It’s difficult to comprehend.

It’s nearly impossible to imagine.

And yet it’s true.

Human beings look back in time every night.

Every night we look up at the heavens.  The stars we gaze upon are thousands of light years away from us.  By the time the light from those stars reaches our eyes, what we see is a remnant – a snapshot – from the past.

The mind-boggling photos from Hubble show the births and deaths of stars and solar systems and planets, but the pictures we see are not as they are in our present.

I remember the first time I grasped this concept and how enthralling and heart-stopping it was. I have always been consumed on some level with the universe and astronomy.  In no small measure this was due to the enthusiasm of my father and uncle.  As a child we’d look up at the Moon with a basic telescope and I could not believe how clearly you could see the craters on the Moon’s surface.  We’d follow satellites with flashlights in the deepest, darkest night while camping.  They’d talk to us about the statistical reasoning behind the assumption that we are not the only intelligent beings living and breathing and blogging…in our galaxy, let alone the universe.  They tried to explain the theory of the expansion of the universe, but alas I still can’t quite wrap my head around that one…how can everything that exists expand into nothing that doesn’t exist?

All of it, every bit of it, is wondrous to me.
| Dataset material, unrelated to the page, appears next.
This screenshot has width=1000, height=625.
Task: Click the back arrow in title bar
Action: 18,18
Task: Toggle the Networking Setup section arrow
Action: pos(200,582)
One night when I was around 10 years old, my father and I were sitting on the front porch on a warm, summer evening.  We talked about the stars and he reminded me that because we lived in a city what we could see was “nothing”.  He wanted me to remember the night we were driving home through a very rural area from a party, and how he stopped the station wagon on a lonely little road next to a field and opened the back hatch.  My sister and I were sleepy, cranky.  Remember, he said, that I told you all to be silent, and to just look…up.  And he reminded me that we gasped “wowwww” and were indeed silent.  And he reminded me that the sky was nearly white from the brilliance of the stars and planets and star-dust, to the point where you almost couldn’t see the blackness of empty space.  And he reminded me that even that particular night couldn’t convey the enormity of what lay beyond our planet.  I told him I remembered.

There was a breeze, a beautiful night on the porch.  My father then pointed to the schoolyard across the street.

“You see over there?” he asked.

“Yes.” I said.

“If a spaceship from another planet landed there and asked me to go with them, but I could never come back…I would go.” He said matter-of-factly.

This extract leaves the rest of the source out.